Extrait à lire:
((
Marié, père de cinq enfants, Félix n’est, de fait, pas le portrait politique craché du « Sphynx de Limete », surnom de son père. « Étienne était têtu et fier. Félix est plus diplomate, plus conciliant, plus à l’écoute des autres », témoigne à l’AFP un bon connaisseur de l’opposition congolaise.
Exil, coup de poing et « faux diplôme »
Né en juin 1963, Félix-Antoine Tshisekedi est le troisième d’une famille de cinq enfants. À l’âge de 19 ans, il suit son père relégué par Mobutu dans son village du Kasaï. Un épisode marquant pour le jeune homme. À 22 ans, « Fatshi », sa mère et ses frères prennent le chemin de l’exil en Belgique. À Bruxelles, le jeune homme fait le coup de poing contre des proches de Mobutu ou même des policiers belges, un soir de février à l’aéroport, quand son père est empêché de rentrer à Kinshasa.
Dans l’ombre de la figure paternelle, Félix gravit tous les échelons de l’UDPS. Luba du Kasaï, il est élu député national à Mbuji-Mayi en 2011. Il refuse de siéger à l’Assemblée nationale pour respecter le mot d’ordre de son père contre la réélection contestée de Joseph Kabila. C’est le premier acte de loyauté envers le parti de son père. Depuis, Félix Tshisekedi mettra régulièrement en avant la volonté de la base militante de l’UPDS pour justifier ses décisions.
Fin 2016, juste avant la mort de son père, il est encore aux avant-postes des négociations majorité-opposition sous l’égide de l’Église catholique, qui allait déboucher sur l’accord de la Saint-Sylvestre reportant les élections. Tshisekedi fils aurait alors refusé un poste de Premier ministre, tandis que le président Joseph Kabila se maintenait au pouvoir au-delà de la fin de son deuxième et dernier mandat.
Mais à mesure que la présidentielle de 2018 approche, Félix Tshisekedi fait de plus en plus l’objet de critiques. Lorsqu’en novembre dernier, il rompt, avec Vital Kamerhe, l’accord signé avec cinq autres partis pour soutenir la candidature unique de Martin Fayulu, on l’accuse de saper l’unité de l’opposition. Là encore, « Fatshi » affirme qu’il n’a fait qu’écouter la « base », qui ne voulait pas de l’accord.
Après le vote du 20 décembre, alors que le pays est suspendu à l’annonce des résultats, certains de ses détracteurs mettent en doute la validité de son diplôme de marketing et communication obtenu en Belgique. D’autres lui reprochent de n’avoir jamais exercé une fonction de responsabilité ou de gestion.
Contestations et main tendue
Aujourd’hui, Martin Fayulu, le candidat soutenu par les principaux rivaux de Kabila, accuse le clan Tshisekedi de « putsch électoral ». « Les résultats n’ont rien à voir avec la vérité des urnes », a-t-il affirmé à RFI avant d’appeler les observateurs du scrutin à en publier les « vrais » résultats.
À Paris, le chef de la diplomatie française, Jean-Yves Le Drian, s’appuyant sur les observations de la Conférence épiscopale – qui avait déployé 40 000 scrutateurs le jour du scrutin –, a estimé que les résultats annoncés par la Céni ne semblaient « pas conformes aux résultats que l’on a pu constater ici ou là ».
De son côté, Félix Tshisekedi s’attelle à donner l’image d’un responsable politique mesuré. Mercredi soir, à peine la Céni le proclamait vainqueur qu’il rendait hommage au président sortant, Joseph Kabila : « Aujourd’hui, nous ne devons plus le considérer comme un adversaire mais plutôt comme un partenaire de l’alternance démocratique dans notre pays ». Reste à savoir si cette main tendue ravira la « base ».
))
Consigne 1:
Pouvez-vous recopier à l'identique, dans la liste ci-dessous, tout ce qui va de la ligne contenant « Task: Go to » jusqu'à celle contenant « click(x=49, y=351) », ces deux lignes comprises ?

Éléments recensés dans un jeu de données:
((
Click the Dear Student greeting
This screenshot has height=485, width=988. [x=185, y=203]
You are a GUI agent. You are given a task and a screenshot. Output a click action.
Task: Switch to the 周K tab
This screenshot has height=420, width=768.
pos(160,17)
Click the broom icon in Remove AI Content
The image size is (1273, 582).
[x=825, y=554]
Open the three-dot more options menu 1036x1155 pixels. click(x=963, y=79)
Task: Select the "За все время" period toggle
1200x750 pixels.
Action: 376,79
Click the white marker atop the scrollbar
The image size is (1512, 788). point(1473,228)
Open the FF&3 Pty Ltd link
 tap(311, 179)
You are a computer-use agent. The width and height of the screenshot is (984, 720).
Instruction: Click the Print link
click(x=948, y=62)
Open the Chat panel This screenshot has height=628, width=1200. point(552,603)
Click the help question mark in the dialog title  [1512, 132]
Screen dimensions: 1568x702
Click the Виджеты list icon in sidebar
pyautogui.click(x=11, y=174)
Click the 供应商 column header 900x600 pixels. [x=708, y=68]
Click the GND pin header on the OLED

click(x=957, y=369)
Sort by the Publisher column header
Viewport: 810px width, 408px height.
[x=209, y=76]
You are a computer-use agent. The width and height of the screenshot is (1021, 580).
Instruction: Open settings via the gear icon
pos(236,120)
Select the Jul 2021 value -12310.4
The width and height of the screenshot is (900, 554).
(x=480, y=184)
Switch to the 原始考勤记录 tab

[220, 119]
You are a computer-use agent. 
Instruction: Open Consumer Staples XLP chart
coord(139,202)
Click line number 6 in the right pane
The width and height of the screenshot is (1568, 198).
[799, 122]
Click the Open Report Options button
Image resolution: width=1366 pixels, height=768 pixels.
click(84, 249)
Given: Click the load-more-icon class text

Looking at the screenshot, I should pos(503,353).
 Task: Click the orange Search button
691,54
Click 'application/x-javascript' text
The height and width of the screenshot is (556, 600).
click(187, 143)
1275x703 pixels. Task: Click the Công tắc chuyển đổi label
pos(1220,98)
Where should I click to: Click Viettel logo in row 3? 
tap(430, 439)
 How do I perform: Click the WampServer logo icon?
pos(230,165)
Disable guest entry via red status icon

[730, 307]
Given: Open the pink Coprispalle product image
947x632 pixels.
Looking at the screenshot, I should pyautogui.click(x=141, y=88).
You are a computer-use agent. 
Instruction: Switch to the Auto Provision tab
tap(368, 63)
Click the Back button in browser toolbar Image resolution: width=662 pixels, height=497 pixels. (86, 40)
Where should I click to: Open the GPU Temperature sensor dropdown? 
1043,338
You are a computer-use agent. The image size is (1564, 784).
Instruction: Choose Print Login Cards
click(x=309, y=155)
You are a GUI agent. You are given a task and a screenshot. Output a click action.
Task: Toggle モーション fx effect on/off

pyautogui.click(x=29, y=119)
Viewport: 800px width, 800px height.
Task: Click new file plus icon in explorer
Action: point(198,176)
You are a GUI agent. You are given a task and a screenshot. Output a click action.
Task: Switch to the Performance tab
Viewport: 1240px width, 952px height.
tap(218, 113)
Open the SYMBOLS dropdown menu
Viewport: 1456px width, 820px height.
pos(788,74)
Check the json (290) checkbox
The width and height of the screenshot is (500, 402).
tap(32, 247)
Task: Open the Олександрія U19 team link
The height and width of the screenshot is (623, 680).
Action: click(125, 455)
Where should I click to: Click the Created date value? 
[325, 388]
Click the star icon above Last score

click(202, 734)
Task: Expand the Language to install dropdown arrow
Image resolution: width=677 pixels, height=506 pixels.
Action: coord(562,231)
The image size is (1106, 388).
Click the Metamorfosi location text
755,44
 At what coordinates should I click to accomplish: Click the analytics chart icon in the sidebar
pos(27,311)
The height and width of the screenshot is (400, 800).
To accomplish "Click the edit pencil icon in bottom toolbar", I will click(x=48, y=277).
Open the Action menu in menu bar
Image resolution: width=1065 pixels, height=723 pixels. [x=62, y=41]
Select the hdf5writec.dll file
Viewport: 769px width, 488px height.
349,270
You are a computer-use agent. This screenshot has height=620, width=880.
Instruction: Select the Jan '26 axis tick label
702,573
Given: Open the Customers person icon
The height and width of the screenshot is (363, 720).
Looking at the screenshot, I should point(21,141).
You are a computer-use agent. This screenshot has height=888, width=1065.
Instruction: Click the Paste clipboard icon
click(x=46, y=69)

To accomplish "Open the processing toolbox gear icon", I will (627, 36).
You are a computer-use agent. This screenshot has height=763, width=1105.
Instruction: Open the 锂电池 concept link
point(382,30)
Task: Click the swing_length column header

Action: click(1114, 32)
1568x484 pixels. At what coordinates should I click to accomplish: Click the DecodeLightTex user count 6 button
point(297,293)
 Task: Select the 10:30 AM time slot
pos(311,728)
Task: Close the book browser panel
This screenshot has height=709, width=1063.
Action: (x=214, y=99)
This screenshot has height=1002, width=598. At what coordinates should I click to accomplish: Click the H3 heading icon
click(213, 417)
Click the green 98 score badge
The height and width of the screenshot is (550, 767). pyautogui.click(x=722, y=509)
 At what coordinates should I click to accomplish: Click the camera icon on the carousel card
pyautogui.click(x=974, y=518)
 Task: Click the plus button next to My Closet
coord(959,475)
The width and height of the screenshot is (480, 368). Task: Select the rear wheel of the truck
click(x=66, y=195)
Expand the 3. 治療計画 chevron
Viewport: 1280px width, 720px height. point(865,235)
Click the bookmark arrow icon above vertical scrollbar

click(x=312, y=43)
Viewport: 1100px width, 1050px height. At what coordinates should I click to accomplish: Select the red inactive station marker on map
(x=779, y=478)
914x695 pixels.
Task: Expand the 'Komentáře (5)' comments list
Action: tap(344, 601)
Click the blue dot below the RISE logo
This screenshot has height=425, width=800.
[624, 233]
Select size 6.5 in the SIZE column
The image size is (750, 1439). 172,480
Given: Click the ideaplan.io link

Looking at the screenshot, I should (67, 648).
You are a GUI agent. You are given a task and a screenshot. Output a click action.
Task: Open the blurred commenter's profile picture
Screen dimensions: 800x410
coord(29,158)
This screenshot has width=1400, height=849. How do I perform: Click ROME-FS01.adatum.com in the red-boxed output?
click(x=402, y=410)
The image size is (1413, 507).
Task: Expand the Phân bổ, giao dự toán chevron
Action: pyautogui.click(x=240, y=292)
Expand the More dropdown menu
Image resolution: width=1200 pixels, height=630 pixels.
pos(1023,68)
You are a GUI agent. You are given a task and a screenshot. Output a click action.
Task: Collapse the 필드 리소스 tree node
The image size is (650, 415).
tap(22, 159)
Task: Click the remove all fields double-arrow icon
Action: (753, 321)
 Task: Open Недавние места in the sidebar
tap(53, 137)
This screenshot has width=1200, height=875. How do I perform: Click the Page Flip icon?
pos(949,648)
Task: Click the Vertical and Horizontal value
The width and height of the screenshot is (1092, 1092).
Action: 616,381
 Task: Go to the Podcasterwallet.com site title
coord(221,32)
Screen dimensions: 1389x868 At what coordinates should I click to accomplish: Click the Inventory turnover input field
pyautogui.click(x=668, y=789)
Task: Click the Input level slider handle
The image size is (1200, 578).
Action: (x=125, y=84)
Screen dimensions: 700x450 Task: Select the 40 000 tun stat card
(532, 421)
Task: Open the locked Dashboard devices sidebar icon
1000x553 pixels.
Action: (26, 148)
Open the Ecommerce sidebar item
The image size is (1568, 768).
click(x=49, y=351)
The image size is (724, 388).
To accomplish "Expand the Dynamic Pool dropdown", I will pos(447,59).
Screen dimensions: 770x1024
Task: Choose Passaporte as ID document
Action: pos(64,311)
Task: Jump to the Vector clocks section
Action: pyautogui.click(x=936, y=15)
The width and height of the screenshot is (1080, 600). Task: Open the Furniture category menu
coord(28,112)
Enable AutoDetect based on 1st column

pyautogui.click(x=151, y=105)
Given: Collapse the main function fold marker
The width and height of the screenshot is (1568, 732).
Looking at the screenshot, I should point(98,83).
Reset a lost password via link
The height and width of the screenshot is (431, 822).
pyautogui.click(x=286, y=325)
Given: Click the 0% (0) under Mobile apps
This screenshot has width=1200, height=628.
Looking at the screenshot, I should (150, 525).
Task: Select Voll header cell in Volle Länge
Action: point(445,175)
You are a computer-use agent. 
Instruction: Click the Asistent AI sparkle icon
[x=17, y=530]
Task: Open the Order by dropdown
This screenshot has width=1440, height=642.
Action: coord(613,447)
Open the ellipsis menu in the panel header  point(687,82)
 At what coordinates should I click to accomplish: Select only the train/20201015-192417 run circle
))
Consigne 2:
Pourriez-vous reprendre l'article sur Félix Tshisekedi depuis « Marié, père de » jusqu'à « rentrer à Kinshasa. », en mettant « Joseph-Désiré Mobutu » à la place de « Mobutu » ?

Réponse attendue 1:
 Task: Go to the Podcasterwallet.com site title
coord(221,32)
Screen dimensions: 1389x868 At what coordinates should I click to accomplish: Click the Inventory turnover input field
pyautogui.click(x=668, y=789)
Task: Click the Input level slider handle
The image size is (1200, 578).
Action: (x=125, y=84)
Screen dimensions: 700x450 Task: Select the 40 000 tun stat card
(532, 421)
Task: Open the locked Dashboard devices sidebar icon
1000x553 pixels.
Action: (26, 148)
Open the Ecommerce sidebar item
The image size is (1568, 768).
click(x=49, y=351)

Réponse attendue 2:
Marié, père de cinq enfants, Félix n’est, de fait, pas le portrait politique craché du « Sphynx de Limete », surnom de son père. « Étienne était têtu et fier. Félix est plus diplomate, plus conciliant, plus à l’écoute des autres », témoigne à l’AFP un bon connaisseur de l’opposition congolaise.
Exil, coup de poing et « faux diplôme »
Né en juin 1963, Félix-Antoine Tshisekedi est le troisième d’une famille de cinq enfants. À l’âge de 19 ans, il suit son père relégué par Joseph-Désiré Mobutu dans son village du Kasaï. Un épisode marquant pour le jeune homme. À 22 ans, « Fatshi », sa mère et ses frères prennent le chemin de l’exil en Belgique. À Bruxelles, le jeune homme fait le coup de poing contre des proches de Joseph-Désiré Mobutu ou même des policiers belges, un soir de février à l’aéroport, quand son père est empêché de rentrer à Kinshasa.